#### TAREFAS:
• 1. De acordo com o texto sobre o show de Alice Caymmi, que fusão dá origem ao nome "Dorivália"?
• 2. Com base no texto sobre o show de Alice Caymmi, explique por que ela optou por uma interpretação livre e sem reverência da obra do avô.
• 3. Dê prosseguimento ao texto sobre o show "Dorivália" a partir da última frase apresentada.

-------- TRECHO DO TEXTO --------

Alice só quer saber de carnavalizar a obra do avô Dorival |
Esqueça purismos, reverências, mitificações e relações sacralizadas. Elas não cabem em “Dorivália”. Fusão de Dorival com Tropicália, o show de Alice Caymmi, neta de Dorival (1914-2008), que aporta no Granfinos no próximo sábado (15), vira as costas para os padrões e aponta para a liberdade estética para celebrar o centenário do compositor baiano - se vivo, ele faria 100 anos no próximo 30 de abril.
“Canção da Partida”, “Modinha Para Gabriela”, “Maracangalha”, “Oração de Mãe Menininha” e “O que é que a baiana tem?”, dentre outras composições do avô selecionadas pela memória afetiva de Alice surgem no repertório de “Dorivália” com novos arranjos, fundamentalmente de ritmos baianos como o axé, o samba reggae e o samba duro, mas também combinados com o peso da guitarra e a estridência do violino.
É um grito de liberdade e de transgressão inspirado no movimento fundado por Caetano e companhia nos anos 1960, segundo Alice, que pediu aos músicos que a acompanham (Gabriel Mayall, na guitarra, Gustavo Benjão, no baixo, Marcelo Lupis, no violino, Thiago Silva, na bateria, e Pacato, na percussão) que ignorassem o songbook de Caymmi na hora de retrabalhar as canções.
“Eu trouxe um conceito do tropicalismo para a obra dele (Dorival Caymmi) que é a antropofagia cultural, a liberdade de se interpretar uma obra sem saudosismo, sem purismo, sem burrice. Não quis ficar pensando na importância da obra do vovô em si, mas na importância que a obra dele tem pra mim, as coisas que ele me disse e que ele cantou, que me tocaram”, justifica.

-------- INFORMAÇÕES REGISTRADAS --------

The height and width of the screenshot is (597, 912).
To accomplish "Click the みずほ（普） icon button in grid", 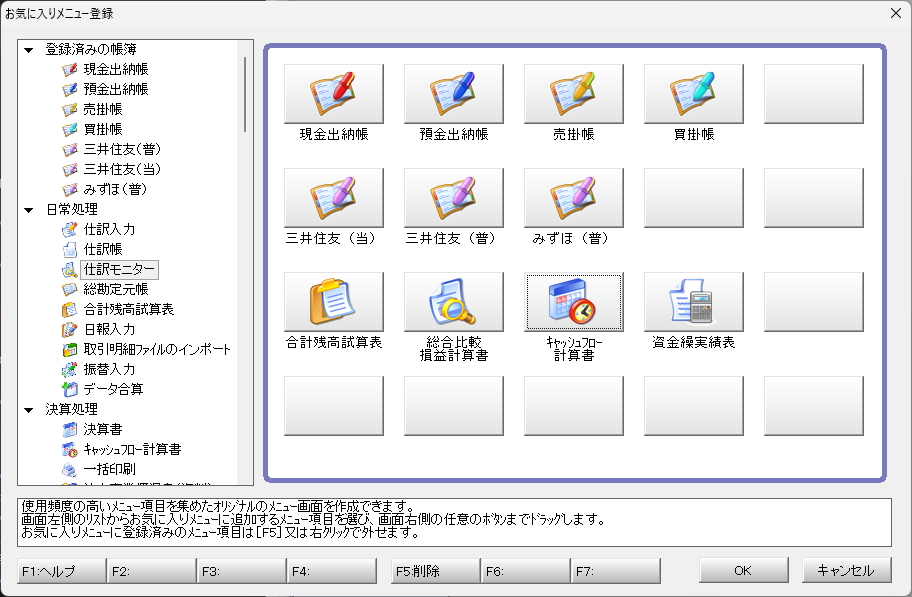I will click(x=574, y=198).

--------

#### RESPOSTAS ESCRITAS:
• 1. A fusão de Dorival com Tropicália.

• 2. Ela trouxe do tropicalismo o conceito de antropofagia cultural, que é a liberdade de interpretar uma obra sem saudosismo, sem purismo e sem burrice. Além disso, não quis pensar na importância da obra do avô em si, mas na importância que essa obra tem para ela, nas coisas que ele lhe disse e cantou e que a tocaram.

• 3.
Porém, mais que um impulso pessoal, a liberdade de interpretação, para Alice, é uma marca geracional, o que a coloca em lado oposto ao do próprio tio, Dori Caymmi. Em entrevista ao Pampulha< em dezembro de 2012, por ocasião de um show em homenagem à obra do pai, Dori defendeu a execução fiel das canções e disse não acreditar em releituras. “Esse homem tem 71 anos e eu tenho 23. Os mundos que nós frequentamos foram outros. Ele é um homem da época da pureza da música, ele estava lá, aprendeu a tocar violão com o Baden Powell. Ele faz o que quiser porque é um gênio”, reflete, para então teorizar sobre a questão geracional. “A minha geração só sabe reler. A genialidade da minha geração está na releitura e na interpretação subjetivas da obra que já foi. Quem tenta fazer igual, não faz. Fica parecendo um hippie chato”, defende.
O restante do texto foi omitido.